Simon drifted off the main road to the darker streets. He hummed pitch perfect a song he had gathered along the way. It was one of the angry songs he enjoyed. He beat out its driving rhythm on his thigh as he walked. Occasionally he’d sing a phrase, when he remembered the words.

He paced the uneven pavement in front of row houses with peeling paint but well-scrubbed steps. Through one uncurtained window at a corner house he saw a woman on a man’s lap in a shabby chair. They were laughing at a game show on TV. He could have stood there unnoticed for an hour. Suddenly he wanted to smash the window and scream, “Look at me!” He wanted to be noticed. He wanted people to see him. It was dangerous, this want. It was mad. But sometimes he was afraid that he didn’t exist. Now and again someone recognized what he was. They had to die. If they didn’t, well … It was foolish not to think of protecting himself. There was no one who knew him, no one to say his name.

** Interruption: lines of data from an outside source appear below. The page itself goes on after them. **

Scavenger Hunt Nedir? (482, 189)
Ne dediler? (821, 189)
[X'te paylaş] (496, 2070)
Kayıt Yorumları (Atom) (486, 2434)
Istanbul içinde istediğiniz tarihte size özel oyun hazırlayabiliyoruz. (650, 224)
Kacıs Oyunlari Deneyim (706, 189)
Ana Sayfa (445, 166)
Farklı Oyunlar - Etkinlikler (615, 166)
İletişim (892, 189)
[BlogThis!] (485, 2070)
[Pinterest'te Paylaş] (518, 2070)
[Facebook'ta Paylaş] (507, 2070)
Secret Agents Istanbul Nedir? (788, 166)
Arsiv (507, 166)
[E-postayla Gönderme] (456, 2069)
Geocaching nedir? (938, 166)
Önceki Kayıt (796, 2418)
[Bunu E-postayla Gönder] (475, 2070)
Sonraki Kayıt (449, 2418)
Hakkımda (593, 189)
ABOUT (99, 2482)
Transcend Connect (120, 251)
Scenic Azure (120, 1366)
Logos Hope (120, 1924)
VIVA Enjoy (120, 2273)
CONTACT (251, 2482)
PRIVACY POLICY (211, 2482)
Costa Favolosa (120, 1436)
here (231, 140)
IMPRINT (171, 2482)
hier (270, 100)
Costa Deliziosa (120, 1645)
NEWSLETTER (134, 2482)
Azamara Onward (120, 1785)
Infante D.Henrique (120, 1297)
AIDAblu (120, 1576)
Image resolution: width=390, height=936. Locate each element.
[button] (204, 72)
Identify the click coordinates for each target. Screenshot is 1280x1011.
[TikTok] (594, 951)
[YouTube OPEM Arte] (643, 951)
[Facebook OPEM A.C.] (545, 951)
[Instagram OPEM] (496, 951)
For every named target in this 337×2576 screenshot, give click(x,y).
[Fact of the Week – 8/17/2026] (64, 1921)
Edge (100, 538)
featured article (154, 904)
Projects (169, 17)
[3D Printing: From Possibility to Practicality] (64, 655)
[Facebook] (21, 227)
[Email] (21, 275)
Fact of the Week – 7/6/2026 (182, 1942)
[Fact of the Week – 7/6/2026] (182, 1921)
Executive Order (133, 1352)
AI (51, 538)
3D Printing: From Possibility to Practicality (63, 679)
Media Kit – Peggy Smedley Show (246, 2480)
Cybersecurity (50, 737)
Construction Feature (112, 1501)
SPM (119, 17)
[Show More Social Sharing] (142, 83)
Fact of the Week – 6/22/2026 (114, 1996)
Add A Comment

He turned a corner and startled a dog. They cringed and growled at each other. The dog’s hackles spiked, then it whimpered and ran. Simon walked on and found a weed-choked vacant lot. Its only inhabitant was an abandoned car. He sat on a ruined wall and gazed at the moon.

“Hey, boy!” A call from the high brick wall next door. A leg was flung over, and then a scruffy youth of about sixteen pulled himself astride it.

Boy, Simon thought sarcastically. He smiled in anticipation.

“Yeah, you!” came a deeper voice. Another youth, perhaps a touch older, stepped out from behind the car. He was a big

lout in jeans and a flannel shirt like a lumberjack.

A sneering boy in a leather jacket followed him. “This is our lot,” he hissed. He carried a half-empty liquor bottle and swayed slightly. His right hand flashed silver. Simon saw he carried a knife. Simon didn’t like long pointy things. They made him nervous. He didn’t like being nervous.